◆ **WHAT NEEDS TO BE DONE**: The line with "自動車 (192, 2441)", the line with "Image resolution: width=2576, height=1449.", and all lines between them in the material below: return these exactly, and no others.

============

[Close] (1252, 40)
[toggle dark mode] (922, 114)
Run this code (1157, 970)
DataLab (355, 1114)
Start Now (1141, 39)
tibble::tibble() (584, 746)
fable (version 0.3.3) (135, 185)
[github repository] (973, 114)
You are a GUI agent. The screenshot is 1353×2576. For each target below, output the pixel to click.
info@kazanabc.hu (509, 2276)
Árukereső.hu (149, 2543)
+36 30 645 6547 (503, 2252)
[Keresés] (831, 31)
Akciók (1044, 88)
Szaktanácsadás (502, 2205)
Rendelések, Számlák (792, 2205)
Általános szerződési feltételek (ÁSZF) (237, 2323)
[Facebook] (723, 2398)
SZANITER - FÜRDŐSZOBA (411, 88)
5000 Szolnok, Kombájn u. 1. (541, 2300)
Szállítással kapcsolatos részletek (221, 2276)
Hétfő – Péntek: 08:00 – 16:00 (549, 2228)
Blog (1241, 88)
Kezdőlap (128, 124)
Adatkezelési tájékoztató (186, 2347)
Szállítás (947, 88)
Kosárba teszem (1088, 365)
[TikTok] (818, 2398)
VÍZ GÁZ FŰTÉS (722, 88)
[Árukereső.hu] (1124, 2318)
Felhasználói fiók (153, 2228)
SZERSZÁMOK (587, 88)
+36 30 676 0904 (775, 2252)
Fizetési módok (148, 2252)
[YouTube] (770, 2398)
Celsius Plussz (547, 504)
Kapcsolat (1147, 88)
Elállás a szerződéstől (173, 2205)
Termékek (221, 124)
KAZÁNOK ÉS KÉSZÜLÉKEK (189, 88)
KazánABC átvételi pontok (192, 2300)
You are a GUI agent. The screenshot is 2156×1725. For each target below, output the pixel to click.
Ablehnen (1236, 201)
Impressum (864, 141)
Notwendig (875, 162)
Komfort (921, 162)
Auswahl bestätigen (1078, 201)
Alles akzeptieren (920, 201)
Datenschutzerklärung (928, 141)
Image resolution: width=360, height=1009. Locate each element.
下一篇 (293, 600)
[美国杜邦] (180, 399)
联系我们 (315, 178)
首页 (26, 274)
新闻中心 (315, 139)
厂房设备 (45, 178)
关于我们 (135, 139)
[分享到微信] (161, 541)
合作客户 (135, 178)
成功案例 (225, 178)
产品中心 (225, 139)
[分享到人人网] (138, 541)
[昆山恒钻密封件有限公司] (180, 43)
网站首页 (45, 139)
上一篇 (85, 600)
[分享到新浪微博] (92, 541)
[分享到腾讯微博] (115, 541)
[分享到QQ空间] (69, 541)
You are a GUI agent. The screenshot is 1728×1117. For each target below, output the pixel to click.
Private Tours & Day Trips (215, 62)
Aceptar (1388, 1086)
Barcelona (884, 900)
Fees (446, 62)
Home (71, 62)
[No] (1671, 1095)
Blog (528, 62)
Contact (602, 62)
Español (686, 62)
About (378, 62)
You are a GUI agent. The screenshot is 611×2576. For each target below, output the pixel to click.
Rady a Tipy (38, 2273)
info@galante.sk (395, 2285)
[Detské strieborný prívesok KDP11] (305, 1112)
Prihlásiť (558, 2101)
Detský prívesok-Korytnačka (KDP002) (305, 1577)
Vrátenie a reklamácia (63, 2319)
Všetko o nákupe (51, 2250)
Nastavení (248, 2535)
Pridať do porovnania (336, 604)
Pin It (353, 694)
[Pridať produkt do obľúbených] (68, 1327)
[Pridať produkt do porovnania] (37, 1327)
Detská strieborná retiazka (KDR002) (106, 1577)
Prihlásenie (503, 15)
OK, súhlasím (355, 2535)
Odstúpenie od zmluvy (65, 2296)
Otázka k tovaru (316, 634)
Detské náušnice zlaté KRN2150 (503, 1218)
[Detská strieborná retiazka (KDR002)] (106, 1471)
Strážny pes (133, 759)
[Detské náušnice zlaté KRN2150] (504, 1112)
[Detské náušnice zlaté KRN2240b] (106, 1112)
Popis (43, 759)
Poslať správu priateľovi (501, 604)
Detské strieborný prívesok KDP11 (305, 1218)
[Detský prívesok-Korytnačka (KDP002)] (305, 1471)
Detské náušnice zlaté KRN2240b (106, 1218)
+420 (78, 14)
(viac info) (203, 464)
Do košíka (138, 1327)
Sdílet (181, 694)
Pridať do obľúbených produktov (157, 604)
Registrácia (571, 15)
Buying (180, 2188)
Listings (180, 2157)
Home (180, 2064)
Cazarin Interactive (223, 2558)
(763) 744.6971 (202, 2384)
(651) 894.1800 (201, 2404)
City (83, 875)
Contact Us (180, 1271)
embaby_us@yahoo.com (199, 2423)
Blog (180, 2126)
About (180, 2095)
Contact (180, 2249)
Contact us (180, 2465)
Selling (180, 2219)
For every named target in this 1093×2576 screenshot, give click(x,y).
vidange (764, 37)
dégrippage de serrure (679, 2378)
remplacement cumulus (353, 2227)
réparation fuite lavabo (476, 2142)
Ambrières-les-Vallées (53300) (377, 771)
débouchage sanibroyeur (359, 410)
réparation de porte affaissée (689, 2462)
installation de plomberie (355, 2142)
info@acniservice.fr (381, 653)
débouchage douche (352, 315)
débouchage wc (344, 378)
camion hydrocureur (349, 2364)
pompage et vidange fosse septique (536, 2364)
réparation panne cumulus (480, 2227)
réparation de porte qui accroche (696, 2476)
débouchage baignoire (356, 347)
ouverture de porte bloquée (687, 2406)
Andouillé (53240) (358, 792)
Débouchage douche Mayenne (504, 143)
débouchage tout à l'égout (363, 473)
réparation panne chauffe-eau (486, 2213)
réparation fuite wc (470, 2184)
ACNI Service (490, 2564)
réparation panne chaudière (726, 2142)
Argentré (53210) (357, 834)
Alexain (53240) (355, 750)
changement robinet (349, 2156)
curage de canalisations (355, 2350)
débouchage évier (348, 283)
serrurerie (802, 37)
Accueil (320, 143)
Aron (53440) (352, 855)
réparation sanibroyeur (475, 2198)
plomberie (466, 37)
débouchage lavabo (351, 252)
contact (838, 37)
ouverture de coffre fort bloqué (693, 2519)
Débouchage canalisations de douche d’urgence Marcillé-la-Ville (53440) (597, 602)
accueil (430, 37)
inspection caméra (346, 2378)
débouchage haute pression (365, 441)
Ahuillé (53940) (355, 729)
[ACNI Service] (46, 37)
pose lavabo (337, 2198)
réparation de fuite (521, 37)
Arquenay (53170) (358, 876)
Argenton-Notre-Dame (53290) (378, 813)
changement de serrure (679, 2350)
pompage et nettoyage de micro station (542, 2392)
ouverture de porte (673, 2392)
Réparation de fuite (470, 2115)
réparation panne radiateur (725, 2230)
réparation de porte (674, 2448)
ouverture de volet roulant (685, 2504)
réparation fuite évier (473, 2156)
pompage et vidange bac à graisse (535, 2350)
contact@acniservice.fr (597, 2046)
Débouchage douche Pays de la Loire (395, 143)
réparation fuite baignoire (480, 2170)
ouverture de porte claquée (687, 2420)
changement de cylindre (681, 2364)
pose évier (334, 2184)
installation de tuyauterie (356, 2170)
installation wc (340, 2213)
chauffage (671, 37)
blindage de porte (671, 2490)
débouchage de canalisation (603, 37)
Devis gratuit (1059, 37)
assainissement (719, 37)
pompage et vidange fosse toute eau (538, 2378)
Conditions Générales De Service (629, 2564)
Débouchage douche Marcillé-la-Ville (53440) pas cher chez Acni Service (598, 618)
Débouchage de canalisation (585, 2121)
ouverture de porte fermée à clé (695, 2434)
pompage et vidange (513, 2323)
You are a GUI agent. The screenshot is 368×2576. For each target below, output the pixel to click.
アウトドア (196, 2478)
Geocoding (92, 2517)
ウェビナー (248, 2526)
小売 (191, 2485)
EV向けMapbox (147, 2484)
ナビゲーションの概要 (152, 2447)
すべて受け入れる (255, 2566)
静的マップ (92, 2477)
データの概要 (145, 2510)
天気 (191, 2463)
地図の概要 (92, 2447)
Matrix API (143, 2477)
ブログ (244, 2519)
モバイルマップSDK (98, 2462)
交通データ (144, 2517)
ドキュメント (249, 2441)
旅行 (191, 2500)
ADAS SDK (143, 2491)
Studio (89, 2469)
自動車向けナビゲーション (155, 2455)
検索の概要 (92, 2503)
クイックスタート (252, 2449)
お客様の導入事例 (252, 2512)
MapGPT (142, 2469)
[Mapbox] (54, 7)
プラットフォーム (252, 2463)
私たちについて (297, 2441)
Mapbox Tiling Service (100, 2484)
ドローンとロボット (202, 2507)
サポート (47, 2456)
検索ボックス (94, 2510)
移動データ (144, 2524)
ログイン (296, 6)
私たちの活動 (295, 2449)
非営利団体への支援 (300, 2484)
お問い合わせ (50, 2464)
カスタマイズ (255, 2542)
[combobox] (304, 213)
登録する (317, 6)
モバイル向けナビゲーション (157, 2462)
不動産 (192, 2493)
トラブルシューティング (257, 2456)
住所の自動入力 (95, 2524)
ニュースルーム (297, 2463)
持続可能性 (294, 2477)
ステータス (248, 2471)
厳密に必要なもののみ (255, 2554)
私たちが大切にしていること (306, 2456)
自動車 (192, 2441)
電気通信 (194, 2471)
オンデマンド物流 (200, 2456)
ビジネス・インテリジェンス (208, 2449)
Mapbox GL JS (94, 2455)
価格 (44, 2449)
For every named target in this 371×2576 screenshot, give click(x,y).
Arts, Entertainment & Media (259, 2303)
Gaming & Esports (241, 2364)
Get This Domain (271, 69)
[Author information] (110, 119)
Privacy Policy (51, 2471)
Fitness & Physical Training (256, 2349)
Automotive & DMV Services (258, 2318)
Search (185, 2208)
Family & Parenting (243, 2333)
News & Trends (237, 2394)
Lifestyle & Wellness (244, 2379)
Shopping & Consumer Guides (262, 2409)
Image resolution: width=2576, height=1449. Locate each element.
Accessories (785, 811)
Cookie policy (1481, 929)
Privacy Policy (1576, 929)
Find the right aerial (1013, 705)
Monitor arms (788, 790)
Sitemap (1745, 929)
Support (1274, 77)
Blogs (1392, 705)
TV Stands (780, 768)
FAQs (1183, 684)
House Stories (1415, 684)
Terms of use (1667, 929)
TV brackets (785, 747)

============

◆ **FINAL ANSWER**:
自動車 (192, 2441)
電気通信 (194, 2471)
オンデマンド物流 (200, 2456)
ビジネス・インテリジェンス (208, 2449)
Mapbox GL JS (94, 2455)
価格 (44, 2449)
For every named target in this 371×2576 screenshot, give click(x,y).
Arts, Entertainment & Media (259, 2303)
Gaming & Esports (241, 2364)
Get This Domain (271, 69)
[Author information] (110, 119)
Privacy Policy (51, 2471)
Fitness & Physical Training (256, 2349)
Automotive & DMV Services (258, 2318)
Search (185, 2208)
Family & Parenting (243, 2333)
News & Trends (237, 2394)
Lifestyle & Wellness (244, 2379)
Shopping & Consumer Guides (262, 2409)
Image resolution: width=2576, height=1449. Locate each element.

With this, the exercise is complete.